>> START Data for this task

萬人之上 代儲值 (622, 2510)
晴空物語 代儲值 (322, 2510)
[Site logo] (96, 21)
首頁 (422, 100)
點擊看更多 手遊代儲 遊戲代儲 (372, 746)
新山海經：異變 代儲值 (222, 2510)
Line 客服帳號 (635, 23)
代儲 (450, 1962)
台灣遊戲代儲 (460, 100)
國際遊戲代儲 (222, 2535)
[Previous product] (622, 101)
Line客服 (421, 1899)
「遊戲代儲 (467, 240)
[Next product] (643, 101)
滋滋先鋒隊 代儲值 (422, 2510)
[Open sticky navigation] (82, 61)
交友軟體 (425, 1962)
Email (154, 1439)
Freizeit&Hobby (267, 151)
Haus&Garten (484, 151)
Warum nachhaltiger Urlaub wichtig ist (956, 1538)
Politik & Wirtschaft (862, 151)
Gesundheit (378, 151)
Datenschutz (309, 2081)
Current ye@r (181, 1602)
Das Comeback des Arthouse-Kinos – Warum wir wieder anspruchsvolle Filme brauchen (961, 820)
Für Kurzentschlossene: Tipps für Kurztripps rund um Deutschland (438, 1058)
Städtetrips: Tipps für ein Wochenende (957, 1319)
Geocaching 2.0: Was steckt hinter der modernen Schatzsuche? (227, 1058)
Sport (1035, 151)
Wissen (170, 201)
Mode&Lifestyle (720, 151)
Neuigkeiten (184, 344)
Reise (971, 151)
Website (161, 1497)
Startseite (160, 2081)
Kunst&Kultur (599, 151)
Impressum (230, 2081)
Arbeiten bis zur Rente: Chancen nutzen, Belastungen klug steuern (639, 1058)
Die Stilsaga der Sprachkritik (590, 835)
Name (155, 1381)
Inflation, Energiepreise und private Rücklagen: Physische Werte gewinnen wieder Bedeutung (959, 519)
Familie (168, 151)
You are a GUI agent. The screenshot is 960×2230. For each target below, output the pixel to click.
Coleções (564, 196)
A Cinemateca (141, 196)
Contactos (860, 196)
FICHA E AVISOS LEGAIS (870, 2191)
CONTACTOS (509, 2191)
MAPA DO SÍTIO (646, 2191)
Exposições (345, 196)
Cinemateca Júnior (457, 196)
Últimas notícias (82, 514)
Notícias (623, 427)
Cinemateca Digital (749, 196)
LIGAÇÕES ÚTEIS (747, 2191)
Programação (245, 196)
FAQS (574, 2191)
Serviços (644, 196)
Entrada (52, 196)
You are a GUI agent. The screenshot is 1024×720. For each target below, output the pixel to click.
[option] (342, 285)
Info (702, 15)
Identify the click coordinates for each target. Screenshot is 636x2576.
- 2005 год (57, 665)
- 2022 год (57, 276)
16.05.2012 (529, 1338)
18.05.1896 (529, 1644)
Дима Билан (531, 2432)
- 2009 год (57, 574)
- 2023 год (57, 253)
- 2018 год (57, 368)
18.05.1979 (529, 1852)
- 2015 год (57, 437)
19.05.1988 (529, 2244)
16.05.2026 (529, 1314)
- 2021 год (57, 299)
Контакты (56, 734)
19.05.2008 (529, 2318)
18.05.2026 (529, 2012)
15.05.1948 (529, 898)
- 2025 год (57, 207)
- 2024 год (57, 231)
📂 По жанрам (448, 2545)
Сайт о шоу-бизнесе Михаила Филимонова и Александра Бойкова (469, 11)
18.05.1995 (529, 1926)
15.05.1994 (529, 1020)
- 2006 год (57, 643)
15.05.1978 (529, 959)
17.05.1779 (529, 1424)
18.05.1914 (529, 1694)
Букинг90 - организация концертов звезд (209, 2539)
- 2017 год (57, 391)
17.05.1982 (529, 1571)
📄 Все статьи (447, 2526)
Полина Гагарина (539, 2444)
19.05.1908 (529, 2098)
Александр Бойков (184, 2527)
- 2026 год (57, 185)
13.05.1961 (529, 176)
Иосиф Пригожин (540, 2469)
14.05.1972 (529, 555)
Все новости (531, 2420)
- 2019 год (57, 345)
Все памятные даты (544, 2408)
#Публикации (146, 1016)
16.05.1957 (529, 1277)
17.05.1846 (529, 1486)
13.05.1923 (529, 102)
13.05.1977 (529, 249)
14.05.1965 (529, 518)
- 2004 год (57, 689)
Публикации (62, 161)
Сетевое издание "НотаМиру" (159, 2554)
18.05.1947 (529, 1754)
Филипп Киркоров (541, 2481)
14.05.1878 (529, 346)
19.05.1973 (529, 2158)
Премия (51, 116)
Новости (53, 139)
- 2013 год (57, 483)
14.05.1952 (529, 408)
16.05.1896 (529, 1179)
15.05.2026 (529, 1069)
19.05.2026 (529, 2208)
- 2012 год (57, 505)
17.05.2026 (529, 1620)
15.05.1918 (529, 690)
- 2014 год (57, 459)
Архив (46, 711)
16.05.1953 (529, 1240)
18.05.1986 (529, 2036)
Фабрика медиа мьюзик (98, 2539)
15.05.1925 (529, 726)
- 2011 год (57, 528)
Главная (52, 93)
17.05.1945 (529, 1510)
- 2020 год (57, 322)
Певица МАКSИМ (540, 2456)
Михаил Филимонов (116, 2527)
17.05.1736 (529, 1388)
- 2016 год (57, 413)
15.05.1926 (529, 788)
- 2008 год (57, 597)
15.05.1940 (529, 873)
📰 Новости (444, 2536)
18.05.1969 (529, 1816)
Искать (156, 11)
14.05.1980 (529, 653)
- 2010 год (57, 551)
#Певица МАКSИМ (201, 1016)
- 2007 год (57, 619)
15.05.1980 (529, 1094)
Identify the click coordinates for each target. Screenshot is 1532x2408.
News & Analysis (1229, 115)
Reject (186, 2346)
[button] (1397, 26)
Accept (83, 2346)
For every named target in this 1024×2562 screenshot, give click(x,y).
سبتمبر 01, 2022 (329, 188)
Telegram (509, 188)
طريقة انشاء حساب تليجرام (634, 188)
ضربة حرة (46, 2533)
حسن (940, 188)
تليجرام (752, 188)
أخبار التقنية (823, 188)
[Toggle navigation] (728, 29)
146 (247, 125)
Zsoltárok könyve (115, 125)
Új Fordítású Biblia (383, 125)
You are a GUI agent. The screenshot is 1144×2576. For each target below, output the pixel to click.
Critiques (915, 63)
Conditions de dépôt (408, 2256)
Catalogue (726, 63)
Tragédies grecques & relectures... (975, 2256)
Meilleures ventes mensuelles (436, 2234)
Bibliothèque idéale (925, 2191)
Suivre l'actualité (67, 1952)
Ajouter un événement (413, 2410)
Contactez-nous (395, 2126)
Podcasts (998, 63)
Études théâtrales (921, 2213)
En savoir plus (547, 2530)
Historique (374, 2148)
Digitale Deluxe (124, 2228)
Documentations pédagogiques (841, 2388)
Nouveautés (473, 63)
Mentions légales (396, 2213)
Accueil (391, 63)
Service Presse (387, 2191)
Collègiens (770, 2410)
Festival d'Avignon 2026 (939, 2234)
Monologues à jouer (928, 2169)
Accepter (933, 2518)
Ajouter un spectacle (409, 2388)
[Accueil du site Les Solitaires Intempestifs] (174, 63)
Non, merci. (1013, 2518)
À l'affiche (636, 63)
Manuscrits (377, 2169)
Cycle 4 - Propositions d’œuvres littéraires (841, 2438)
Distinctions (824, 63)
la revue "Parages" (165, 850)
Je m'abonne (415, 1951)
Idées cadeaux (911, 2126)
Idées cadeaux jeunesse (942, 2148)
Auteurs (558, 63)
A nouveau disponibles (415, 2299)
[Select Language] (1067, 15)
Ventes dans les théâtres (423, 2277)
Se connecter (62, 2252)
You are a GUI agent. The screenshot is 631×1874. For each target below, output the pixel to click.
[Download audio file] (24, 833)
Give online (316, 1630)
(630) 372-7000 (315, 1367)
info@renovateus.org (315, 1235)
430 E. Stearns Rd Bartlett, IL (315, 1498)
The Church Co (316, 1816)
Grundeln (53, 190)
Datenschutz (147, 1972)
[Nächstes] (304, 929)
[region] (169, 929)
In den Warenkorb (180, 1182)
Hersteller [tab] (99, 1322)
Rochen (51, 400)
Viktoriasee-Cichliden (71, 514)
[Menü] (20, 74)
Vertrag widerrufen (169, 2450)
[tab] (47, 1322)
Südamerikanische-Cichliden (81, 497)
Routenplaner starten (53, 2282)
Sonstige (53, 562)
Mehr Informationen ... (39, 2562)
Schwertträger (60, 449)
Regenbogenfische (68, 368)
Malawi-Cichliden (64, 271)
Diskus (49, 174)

>> END Data for this task

#### Exercise aim:
Copy out the rows exactly, starting with the line containing "- 2019 год (57, 345)" and ending with the line containing "News & Analysis (1229, 115)", both included.

#### Exercise result:
- 2019 год (57, 345)
Все памятные даты (544, 2408)
#Публикации (146, 1016)
16.05.1957 (529, 1277)
17.05.1846 (529, 1486)
13.05.1923 (529, 102)
13.05.1977 (529, 249)
14.05.1965 (529, 518)
- 2004 год (57, 689)
Публикации (62, 161)
Сетевое издание "НотаМиру" (159, 2554)
18.05.1947 (529, 1754)
Филипп Киркоров (541, 2481)
14.05.1878 (529, 346)
19.05.1973 (529, 2158)
Премия (51, 116)
Новости (53, 139)
- 2013 год (57, 483)
14.05.1952 (529, 408)
16.05.1896 (529, 1179)
15.05.2026 (529, 1069)
19.05.2026 (529, 2208)
- 2012 год (57, 505)
17.05.2026 (529, 1620)
15.05.1918 (529, 690)
- 2014 год (57, 459)
Архив (46, 711)
16.05.1953 (529, 1240)
18.05.1986 (529, 2036)
Фабрика медиа мьюзик (98, 2539)
15.05.1925 (529, 726)
- 2011 год (57, 528)
Главная (52, 93)
17.05.1945 (529, 1510)
- 2020 год (57, 322)
Певица МАКSИМ (540, 2456)
Михаил Филимонов (116, 2527)
17.05.1736 (529, 1388)
- 2016 год (57, 413)
15.05.1926 (529, 788)
- 2008 год (57, 597)
15.05.1940 (529, 873)
📰 Новости (444, 2536)
18.05.1969 (529, 1816)
Искать (156, 11)
14.05.1980 (529, 653)
- 2010 год (57, 551)
#Певица МАКSИМ (201, 1016)
- 2007 год (57, 619)
15.05.1980 (529, 1094)
Identify the click coordinates for each target. Screenshot is 1532x2408.
News & Analysis (1229, 115)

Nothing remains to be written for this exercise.